There were, it is true, certain Cubists who liked to paint machines or to represent human figures as though they were the parts of machines. But a machine, after all, is itself a work of art, much more subtle, much more interesting from a formal point of view, than any representation of a machine can be. In other words, a machine is its own highest artistic expression, and merely loses by being s[implified and quintessentialized in a symbolic representation.
— Aldous Huxley, from an essay on Piranesi
Inadvertantly, Huxley is making a strong argument for the artistic potential of computer games. He’s right, I think, that a painting of a machine can only be a shadow of the thing itself. But a game can let you be the creator of the machine, or a cog in the mechanism, to feel from every viewpoint the interconnections of the parts and the necessity of everything being as it is.

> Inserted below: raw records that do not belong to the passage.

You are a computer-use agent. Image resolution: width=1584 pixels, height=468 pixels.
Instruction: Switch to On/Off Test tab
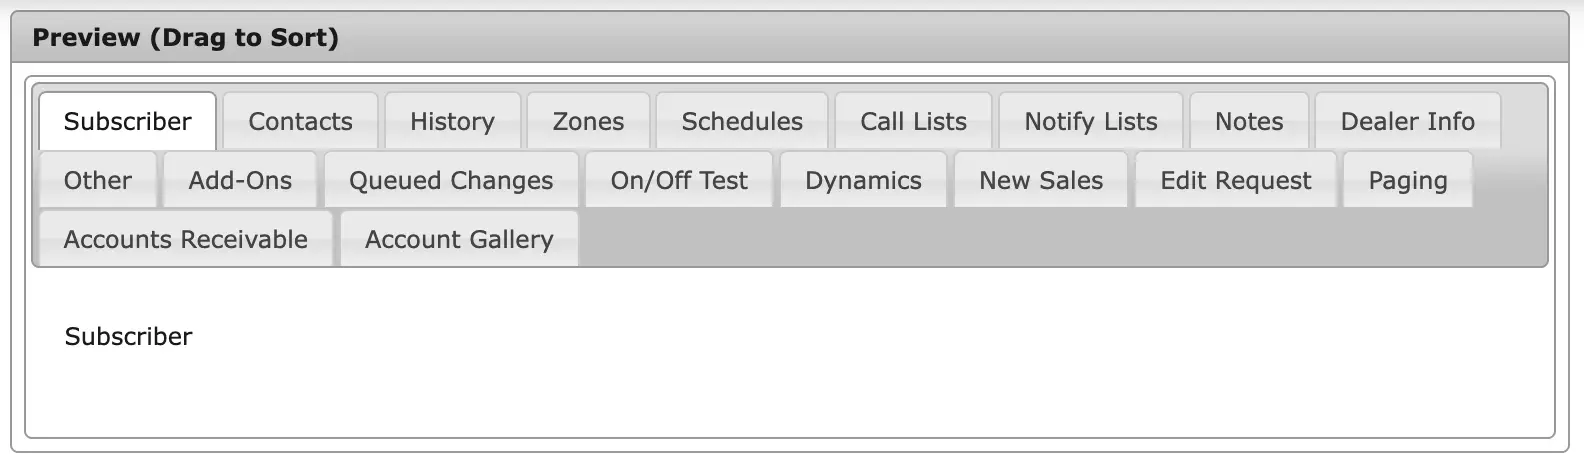pos(679,180)
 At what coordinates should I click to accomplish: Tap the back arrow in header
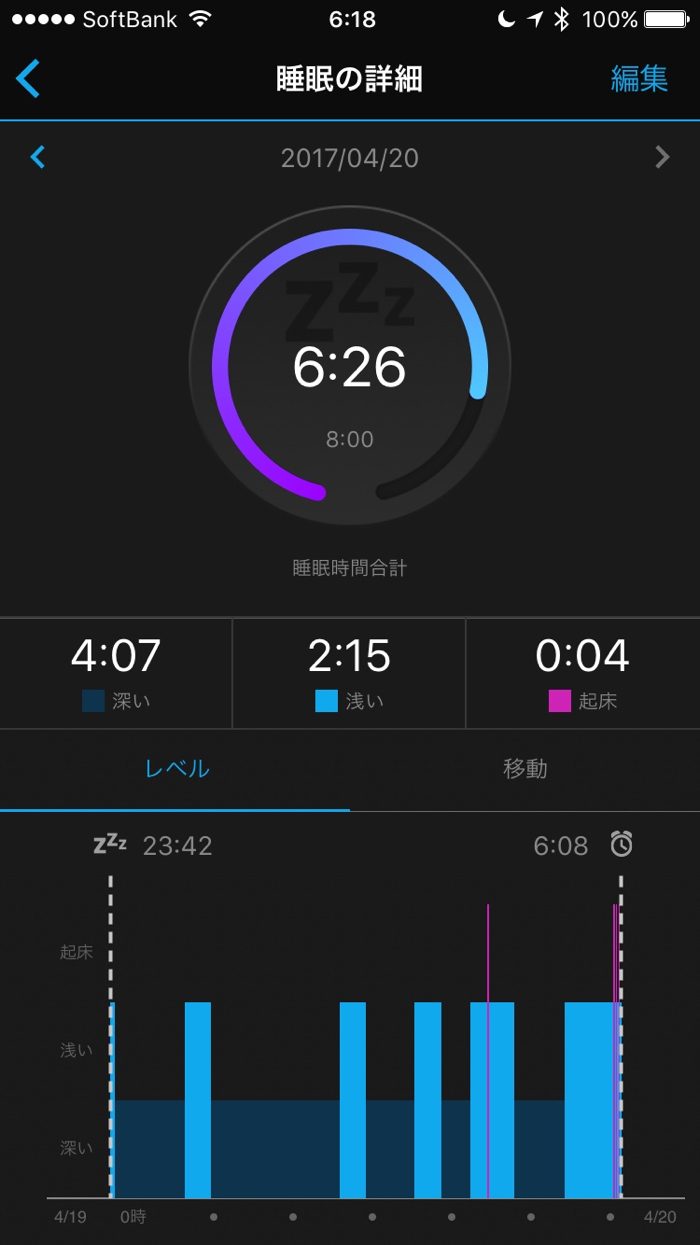(28, 79)
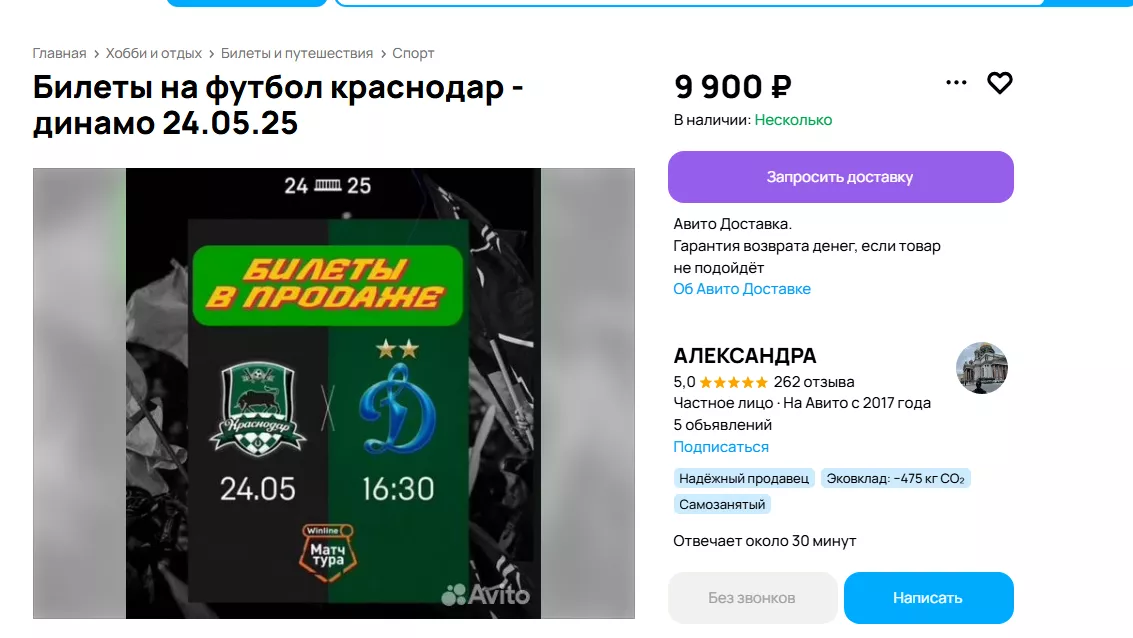Open Хобби и отдых breadcrumb category

coord(153,53)
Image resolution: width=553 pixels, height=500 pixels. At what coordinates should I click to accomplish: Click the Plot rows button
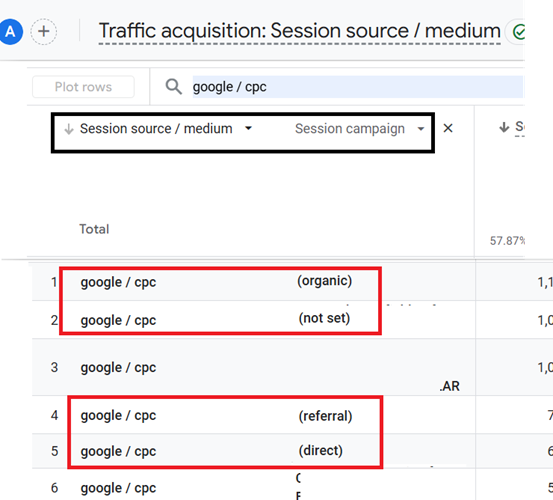click(83, 87)
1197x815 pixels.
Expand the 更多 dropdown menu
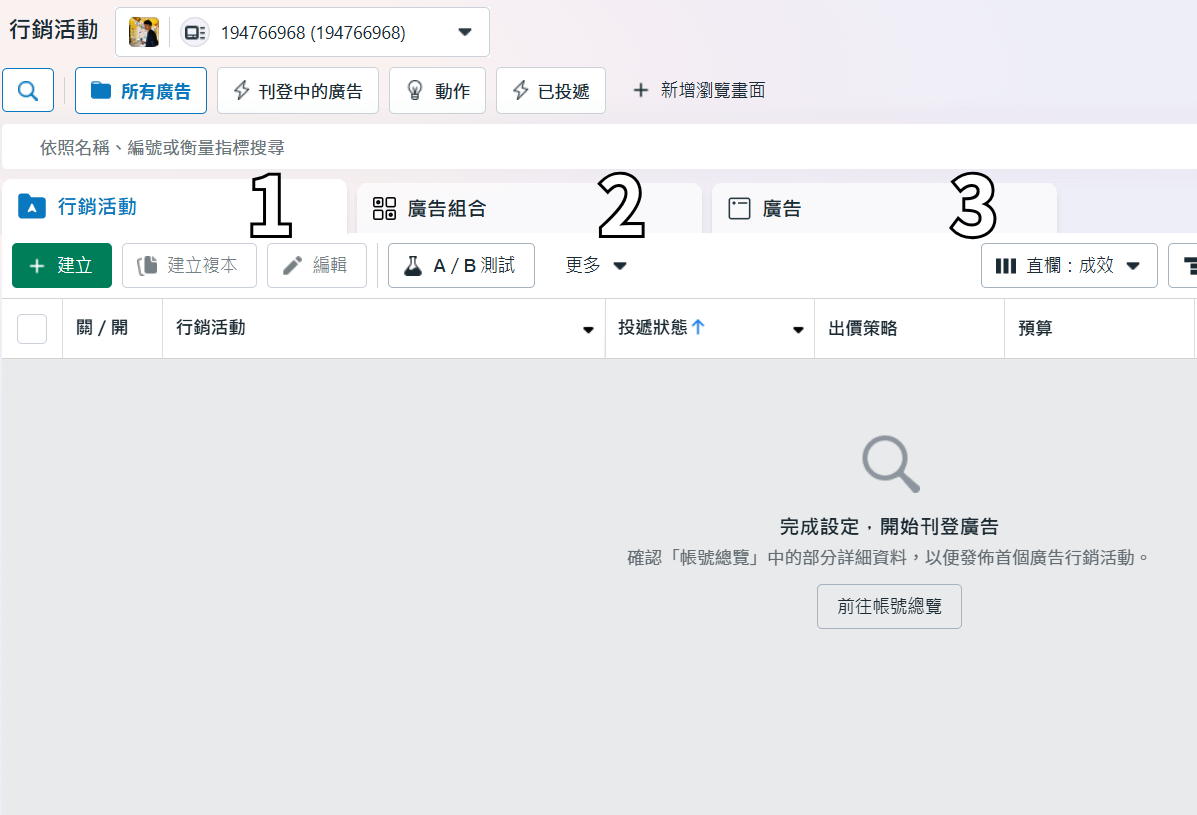point(596,266)
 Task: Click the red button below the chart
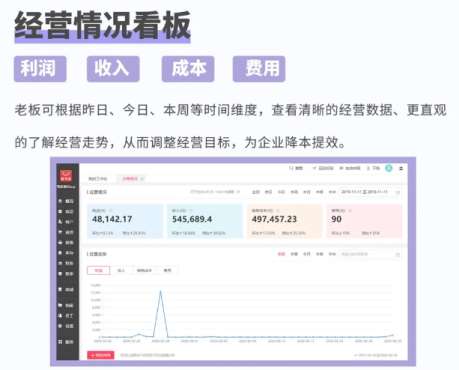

[To be fair, Huxley is only talking about still images. Film has a natural affinity for machines — just look at Eisenstein’s fetishism of industry, or even that first Lumiere brothers image of the train arriving. And, as Benjamin points out, there is good reason for this:
…our factories appeared to have us locked up hopelessly. Then came the film and burst this prison-world asunder by the dynamite of the tenth of a second, so that now, in the midst of its far-flung ruins and debris, we calmly and adventurously go traveling. With the close-up, space expands; with slow motion, movement is extended. The enlargement of a snapshot does not simply render more precise what in any case was visible, though unclear: it reveals entirely new structural formations of the subject.